Labor Peace in Baseball May Not Last Forever
The following is a guest post by David Berri, a Professor of Economics at Southern Utah University. He is also the lead author of Stumbling on Wins, the general manager of the sports-economics blog Wages of Wins, and is a frequent contributor to the Freakonomics blog.
Last week I looked at the labor negotiations in the NBA. Since then, the NBA appears to have reached an agreement with its workers, ending the latest dispute in professional North American sports.
Over the last three decades, labor disputes have become a common feature in professional sports. In fact – as The Wages of Wins indicated– relative to non-sports industries, labor disputes are about 25 times more likely in professional sports. So the recent lockout in the NBA was hardly surprising.

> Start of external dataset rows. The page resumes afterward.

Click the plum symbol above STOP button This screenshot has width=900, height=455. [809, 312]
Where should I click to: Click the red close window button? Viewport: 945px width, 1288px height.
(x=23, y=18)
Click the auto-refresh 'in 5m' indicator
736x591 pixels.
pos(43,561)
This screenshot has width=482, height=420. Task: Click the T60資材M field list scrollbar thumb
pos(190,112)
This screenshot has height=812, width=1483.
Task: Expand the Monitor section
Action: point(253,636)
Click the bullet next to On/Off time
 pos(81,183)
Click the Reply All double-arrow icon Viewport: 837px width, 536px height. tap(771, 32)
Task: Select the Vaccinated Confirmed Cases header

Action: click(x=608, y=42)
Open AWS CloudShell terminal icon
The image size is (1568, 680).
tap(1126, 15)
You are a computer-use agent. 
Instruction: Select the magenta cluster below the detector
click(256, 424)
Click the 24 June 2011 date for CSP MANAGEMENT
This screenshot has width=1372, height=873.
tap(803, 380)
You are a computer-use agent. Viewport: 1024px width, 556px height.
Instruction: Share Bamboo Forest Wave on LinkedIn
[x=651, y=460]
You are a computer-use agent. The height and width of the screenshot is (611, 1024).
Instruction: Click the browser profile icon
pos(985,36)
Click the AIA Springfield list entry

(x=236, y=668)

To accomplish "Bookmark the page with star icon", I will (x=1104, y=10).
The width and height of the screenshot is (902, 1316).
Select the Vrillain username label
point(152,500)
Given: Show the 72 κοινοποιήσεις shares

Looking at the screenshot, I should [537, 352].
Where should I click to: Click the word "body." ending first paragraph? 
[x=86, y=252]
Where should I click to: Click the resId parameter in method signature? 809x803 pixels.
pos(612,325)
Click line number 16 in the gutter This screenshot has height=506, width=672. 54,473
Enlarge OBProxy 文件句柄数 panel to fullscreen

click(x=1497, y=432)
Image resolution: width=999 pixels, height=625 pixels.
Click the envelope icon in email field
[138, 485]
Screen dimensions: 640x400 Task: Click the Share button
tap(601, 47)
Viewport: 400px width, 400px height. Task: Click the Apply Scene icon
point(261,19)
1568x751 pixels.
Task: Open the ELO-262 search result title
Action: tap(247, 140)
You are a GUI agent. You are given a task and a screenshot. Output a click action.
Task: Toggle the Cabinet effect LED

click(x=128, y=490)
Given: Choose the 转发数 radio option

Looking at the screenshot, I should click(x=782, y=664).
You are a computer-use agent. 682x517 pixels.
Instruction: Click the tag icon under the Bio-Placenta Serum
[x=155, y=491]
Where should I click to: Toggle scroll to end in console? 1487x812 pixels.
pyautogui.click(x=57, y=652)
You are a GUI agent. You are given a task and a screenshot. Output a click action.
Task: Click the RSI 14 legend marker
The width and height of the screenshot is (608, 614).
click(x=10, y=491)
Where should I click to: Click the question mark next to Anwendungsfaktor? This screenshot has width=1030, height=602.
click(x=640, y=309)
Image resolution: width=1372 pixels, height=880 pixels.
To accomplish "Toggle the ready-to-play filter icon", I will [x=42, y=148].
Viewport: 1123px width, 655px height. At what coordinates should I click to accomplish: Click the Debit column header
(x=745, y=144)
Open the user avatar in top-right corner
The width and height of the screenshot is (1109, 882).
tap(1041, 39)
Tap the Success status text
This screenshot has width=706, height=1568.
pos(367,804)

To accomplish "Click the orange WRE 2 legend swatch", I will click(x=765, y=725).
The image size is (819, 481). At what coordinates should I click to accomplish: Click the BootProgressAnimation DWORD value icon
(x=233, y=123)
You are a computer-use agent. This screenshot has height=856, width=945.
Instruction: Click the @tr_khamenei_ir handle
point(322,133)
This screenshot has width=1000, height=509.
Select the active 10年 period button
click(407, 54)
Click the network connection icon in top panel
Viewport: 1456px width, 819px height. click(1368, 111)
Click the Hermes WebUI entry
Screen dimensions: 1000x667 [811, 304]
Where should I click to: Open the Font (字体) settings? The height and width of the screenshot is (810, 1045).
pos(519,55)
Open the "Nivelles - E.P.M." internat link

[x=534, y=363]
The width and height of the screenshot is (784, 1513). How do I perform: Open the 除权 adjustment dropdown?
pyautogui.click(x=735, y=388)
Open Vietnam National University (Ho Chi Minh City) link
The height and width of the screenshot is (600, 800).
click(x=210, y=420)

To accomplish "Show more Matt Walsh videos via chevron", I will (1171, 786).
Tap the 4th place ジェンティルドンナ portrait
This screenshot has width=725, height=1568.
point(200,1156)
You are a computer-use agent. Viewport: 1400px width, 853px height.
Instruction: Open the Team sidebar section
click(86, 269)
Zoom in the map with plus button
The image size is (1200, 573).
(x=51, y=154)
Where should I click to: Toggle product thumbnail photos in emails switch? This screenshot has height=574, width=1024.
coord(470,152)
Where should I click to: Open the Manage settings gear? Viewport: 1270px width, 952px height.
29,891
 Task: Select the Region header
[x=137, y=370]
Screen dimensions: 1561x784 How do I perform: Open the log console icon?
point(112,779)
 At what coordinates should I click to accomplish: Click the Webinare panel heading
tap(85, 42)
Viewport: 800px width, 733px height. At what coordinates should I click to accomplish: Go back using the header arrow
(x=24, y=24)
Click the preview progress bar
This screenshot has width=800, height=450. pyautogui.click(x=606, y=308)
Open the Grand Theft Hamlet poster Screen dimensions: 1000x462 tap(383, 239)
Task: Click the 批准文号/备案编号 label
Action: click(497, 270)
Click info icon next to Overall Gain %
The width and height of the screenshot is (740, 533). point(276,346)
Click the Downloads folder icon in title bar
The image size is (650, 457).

What may be surprising is the recent labor negotiations in Major League Baseball. After labor disputes interrupted the regular season in 1981, 1985, 1994, and 1995 — and threatened to interrupt the 2002 season — we have come to expect difficult collective bargaining negotiations in baseball. The agreement reached this past week, though, involved no lockout, no strike – and relative to what we have seen regarding the NBA — not much coverage in the sports media.
Although this is clearly good news for baseball fans, there is some reason to suspect that the next agreement in baseball may not be so easy. To understand this note of pessimism, let’s talk briefly about why this agreement came with such little fuss.
Our story begins back in 2002. At that time, baseball claimed – via the Commissioner’s Blue Ribbon Panel – that:
- baseball had significant disparities in team revenue and team payrolls
- baseball had a competitive balance problem
- only three baseball teams were making a profit
Consequently, Major League Baseball needed to do something or the future of the game would be in jeopardy.
After the deal was reached, commissioner Bud Selig noted that “the issue here was competitive balance and I feel this deal clearly deals with that.” In other words, Selig seemed to think the 2002 agreement solved the problems the Blue Ribbon Panel identified. When we look at the numbers, though, we see this is not entirely true.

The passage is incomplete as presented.